Pero aparte de todo eso que es parte del ser del circo, cuando las dificultades internas se arreglaron, apareció en toda su inconmensurable magnitud el problema del ruso. Los artistas notaron que seguía leyendo los periódicos y escribiendo cartas en sobres sellados, pero ya no las llevaba a la oficina del correo. Ahora que estaban en la capital, el ruso iba hasta el corazón de la ciudad, hasta el corazón del país, y entregaba sus cartas al portero del Capitolio mismo. La necesidad de conspirar volvió a ser urgente para los artistas. En la cercanía del 20 de julio era un deber más que patriótico desenmascarar al traidor. Sólo que no encontraban cómo hacerlo, y entonces decidieron ir en masa e interceptarlo en su camino al correo y pedirle la carta o hasta tomarla por la fuerza si el ruso oponía resistencia. Cuenta mi tío que así, efectivamente, lo hicieron, lo alcanzaron justo en el momento de entregar el sobre al portero y pidieron verlo. El ruso sonrió, ¡cínico desvergonzado!, ¡serpiente sin sentimientos y sin miedo!, ¡mercenario entrenado para no sufrir! El hombrón entregó la carta a sus compañeros sin rechistar, ni resignado ni temeroso, porque aparentemente la entregaba con gozo. Fue el mago, pequeño sin su sombrero de copa, porque estaba junto al cuerpo enorme de su víctima, el que tomó el sobre y leyó despacio, señorita Marielena Vásquez, Capitolio nacional, Atención de Don Gonzalo, jefe de obras y mantenimiento. Los artistas no sabían qué pensar, estaban maravillados de la estratagema del ruso, pero sabían que si leían el contenido de la misiva podrían, al fin, revelar sus intenciones. El ruso parecía complacido aunque no entendiera el súbito interés de sus camaradas por sus asuntos privados, ya que siempre habían demostrado tanta y tan cruel indiferencia. Pero no se trataba de entender nada porque era el momento de la verdad punta tal como ella era. Cuenta mi tío que el momento era casi oracular. Todos estaban a la expectativa, y entonces, tuvo que ser el portero el que comenzara a leer: "Estimada señorita Marielena, la presente para desearle que se encuentre bien de salud y para comunicarle que me encuentro bien y deseoso de que para los finales de este agosto agarremos camino para donde yo le prometí. Sin más que decirle, sino lo que usted ya sabe, que este siervo suyo la adora y la venera, se despide atentamente, su enamorado Gabriel. P.D. Tuyo es mi corazón."

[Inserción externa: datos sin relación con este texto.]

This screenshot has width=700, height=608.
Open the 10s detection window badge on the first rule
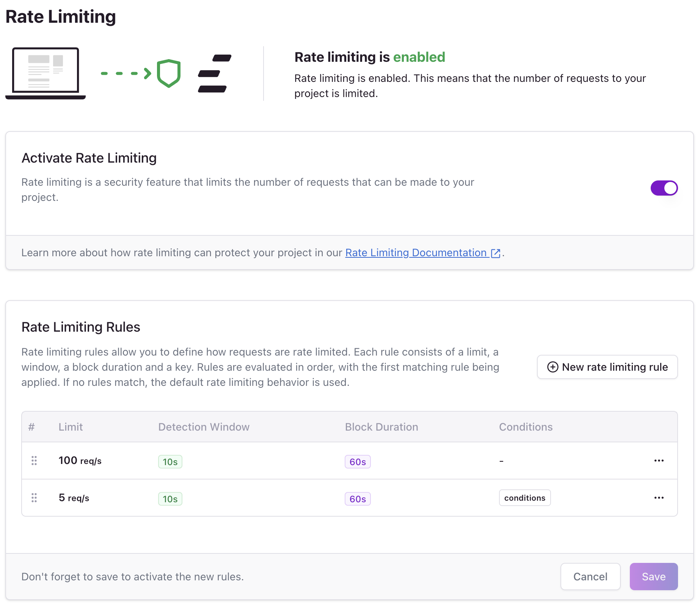170,462
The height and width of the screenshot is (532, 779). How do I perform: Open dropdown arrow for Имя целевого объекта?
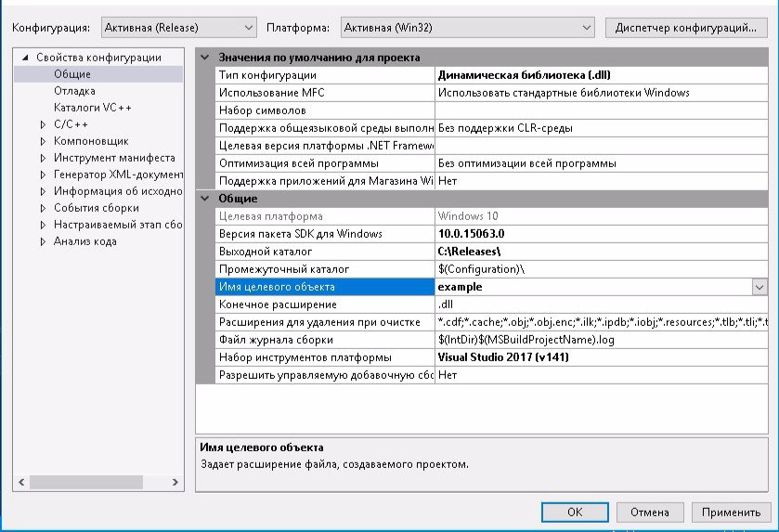pos(760,288)
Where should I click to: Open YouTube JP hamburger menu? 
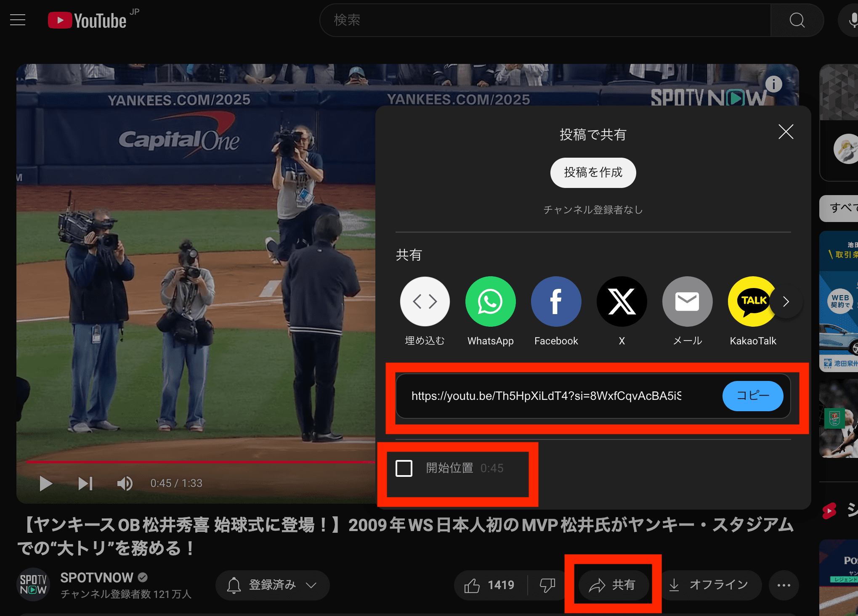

Creo que todavía hay mucho que contar, pero la crónica de mi tío acaba en ese punto, porque para él quedó claro que la lectura de la carta se erigía en demostración suficiente y necesaria, para los artistas, de que el ruso no era espía, que ni siquiera era ruso pues escribía en español, que no era enemigo ni nada malo, que sólo era un pobre diablo enamorado, feo y sin trabajo, grande y tan manso que ni los tigres notaban su presencia. Pero eso es lo que piensa mi tío, no lo que pienso yo. Yo creo, tal vez por mi imaginación loca de literata, que la carta era un despiste, así como su silencio y como todo lo del ruso. Creo que no es posible saber a ciencia cierta, si nadie le siguió la pista después de la temporada de agosto, si el ruso era un agente de un país que acababa de terminar su misión y que necesitaba una nueva identidad, o si como, de algún modo, da a entender mi tío, era un agente ruso venido a menos, y que por tanto su gobierno lo abandonó en medio de sus enemigos.

De todos modos lo que yo piense no importa pero sobre todo por una razón: si la crónica de mi tío se quedó inédita hasta hoy, yo voy a encargarme de que así permanezca.